Records from a dataset:
::::
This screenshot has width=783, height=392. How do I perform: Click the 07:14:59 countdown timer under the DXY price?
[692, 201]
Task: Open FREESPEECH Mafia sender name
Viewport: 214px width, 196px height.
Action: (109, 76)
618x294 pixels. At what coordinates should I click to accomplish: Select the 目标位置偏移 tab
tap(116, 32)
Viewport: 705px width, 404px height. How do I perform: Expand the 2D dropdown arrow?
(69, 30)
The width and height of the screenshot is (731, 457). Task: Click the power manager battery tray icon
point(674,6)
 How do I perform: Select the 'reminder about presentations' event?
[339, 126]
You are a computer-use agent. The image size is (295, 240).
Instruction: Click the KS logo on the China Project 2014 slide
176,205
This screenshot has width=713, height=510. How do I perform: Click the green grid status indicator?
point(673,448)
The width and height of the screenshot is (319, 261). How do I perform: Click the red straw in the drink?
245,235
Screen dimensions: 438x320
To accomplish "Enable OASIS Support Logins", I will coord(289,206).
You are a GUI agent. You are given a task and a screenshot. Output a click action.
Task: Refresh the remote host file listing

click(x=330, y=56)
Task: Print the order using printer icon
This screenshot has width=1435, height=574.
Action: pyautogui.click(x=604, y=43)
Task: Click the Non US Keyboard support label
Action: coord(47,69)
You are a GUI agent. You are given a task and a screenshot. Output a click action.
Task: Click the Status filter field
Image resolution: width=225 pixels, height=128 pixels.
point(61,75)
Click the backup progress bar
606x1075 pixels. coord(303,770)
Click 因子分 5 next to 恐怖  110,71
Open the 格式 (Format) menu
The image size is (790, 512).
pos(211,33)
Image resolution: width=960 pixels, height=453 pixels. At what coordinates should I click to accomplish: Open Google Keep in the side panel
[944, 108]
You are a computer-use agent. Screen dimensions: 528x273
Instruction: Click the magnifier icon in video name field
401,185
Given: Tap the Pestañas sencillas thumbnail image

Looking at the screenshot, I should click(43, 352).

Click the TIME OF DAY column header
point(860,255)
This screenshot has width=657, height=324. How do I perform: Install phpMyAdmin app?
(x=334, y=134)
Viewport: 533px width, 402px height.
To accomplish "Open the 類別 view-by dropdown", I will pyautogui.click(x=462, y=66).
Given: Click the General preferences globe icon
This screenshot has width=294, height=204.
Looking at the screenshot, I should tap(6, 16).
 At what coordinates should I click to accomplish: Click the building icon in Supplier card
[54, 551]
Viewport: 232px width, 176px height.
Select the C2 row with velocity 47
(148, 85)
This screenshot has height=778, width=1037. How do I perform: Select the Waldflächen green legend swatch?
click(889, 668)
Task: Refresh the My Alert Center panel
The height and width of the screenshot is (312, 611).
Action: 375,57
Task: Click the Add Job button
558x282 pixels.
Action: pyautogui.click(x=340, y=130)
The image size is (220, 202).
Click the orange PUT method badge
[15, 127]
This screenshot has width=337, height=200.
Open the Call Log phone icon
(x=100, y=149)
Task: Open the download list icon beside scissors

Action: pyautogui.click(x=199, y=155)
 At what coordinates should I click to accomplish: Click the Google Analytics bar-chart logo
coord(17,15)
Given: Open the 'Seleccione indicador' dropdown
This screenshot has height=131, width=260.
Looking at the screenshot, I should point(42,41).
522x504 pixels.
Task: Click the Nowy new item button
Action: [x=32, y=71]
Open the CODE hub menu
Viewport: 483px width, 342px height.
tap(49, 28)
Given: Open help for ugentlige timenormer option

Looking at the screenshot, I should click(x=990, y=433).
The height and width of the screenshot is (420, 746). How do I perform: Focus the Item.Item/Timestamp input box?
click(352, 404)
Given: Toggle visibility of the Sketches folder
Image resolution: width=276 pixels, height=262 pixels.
::::
● **Exercise prompt**
An exact transcription of the data above is required.

● **Output for this exercise**
This screenshot has width=783, height=392. How do I perform: Click the 07:14:59 countdown timer under the DXY price?
[692, 201]
Task: Open FREESPEECH Mafia sender name
Viewport: 214px width, 196px height.
Action: (109, 76)
618x294 pixels. At what coordinates should I click to accomplish: Select the 目标位置偏移 tab
tap(116, 32)
Viewport: 705px width, 404px height. How do I perform: Expand the 2D dropdown arrow?
(69, 30)
The width and height of the screenshot is (731, 457). Task: Click the power manager battery tray icon
point(674,6)
 How do I perform: Select the 'reminder about presentations' event?
[339, 126]
You are a computer-use agent. The image size is (295, 240).
Instruction: Click the KS logo on the China Project 2014 slide
176,205
This screenshot has width=713, height=510. How do I perform: Click the green grid status indicator?
point(673,448)
The width and height of the screenshot is (319, 261). How do I perform: Click the red straw in the drink?
245,235
Screen dimensions: 438x320
To accomplish "Enable OASIS Support Logins", I will coord(289,206).
You are a GUI agent. You are given a task and a screenshot. Output a click action.
Task: Refresh the remote host file listing

click(x=330, y=56)
Task: Print the order using printer icon
This screenshot has width=1435, height=574.
Action: pyautogui.click(x=604, y=43)
Task: Click the Non US Keyboard support label
Action: coord(47,69)
You are a GUI agent. You are given a task and a screenshot. Output a click action.
Task: Click the Status filter field
Image resolution: width=225 pixels, height=128 pixels.
point(61,75)
Click the backup progress bar
606x1075 pixels. coord(303,770)
Click 因子分 5 next to 恐怖  110,71
Open the 格式 (Format) menu
The image size is (790, 512).
pos(211,33)
Image resolution: width=960 pixels, height=453 pixels. At what coordinates should I click to accomplish: Open Google Keep in the side panel
[944, 108]
You are a computer-use agent. Screen dimensions: 528x273
Instruction: Click the magnifier icon in video name field
401,185
Given: Tap the Pestañas sencillas thumbnail image

Looking at the screenshot, I should click(43, 352).

Click the TIME OF DAY column header
point(860,255)
This screenshot has width=657, height=324. How do I perform: Install phpMyAdmin app?
(x=334, y=134)
Viewport: 533px width, 402px height.
To accomplish "Open the 類別 view-by dropdown", I will pyautogui.click(x=462, y=66).
Given: Click the General preferences globe icon
This screenshot has width=294, height=204.
Looking at the screenshot, I should tap(6, 16).
 At what coordinates should I click to accomplish: Click the building icon in Supplier card
[54, 551]
Viewport: 232px width, 176px height.
Select the C2 row with velocity 47
(148, 85)
This screenshot has height=778, width=1037. How do I perform: Select the Waldflächen green legend swatch?
click(889, 668)
Task: Refresh the My Alert Center panel
The height and width of the screenshot is (312, 611).
Action: 375,57
Task: Click the Add Job button
558x282 pixels.
Action: pyautogui.click(x=340, y=130)
The image size is (220, 202).
Click the orange PUT method badge
[15, 127]
This screenshot has width=337, height=200.
Open the Call Log phone icon
(x=100, y=149)
Task: Open the download list icon beside scissors

Action: pyautogui.click(x=199, y=155)
 At what coordinates should I click to accomplish: Click the Google Analytics bar-chart logo
coord(17,15)
Given: Open the 'Seleccione indicador' dropdown
This screenshot has height=131, width=260.
Looking at the screenshot, I should point(42,41).
522x504 pixels.
Task: Click the Nowy new item button
Action: [x=32, y=71]
Open the CODE hub menu
Viewport: 483px width, 342px height.
tap(49, 28)
Given: Open help for ugentlige timenormer option

Looking at the screenshot, I should click(x=990, y=433).
The height and width of the screenshot is (420, 746). How do I perform: Focus the Item.Item/Timestamp input box?
click(352, 404)
Given: Toggle visibility of the Sketches folder
Image resolution: width=276 pixels, height=262 pixels.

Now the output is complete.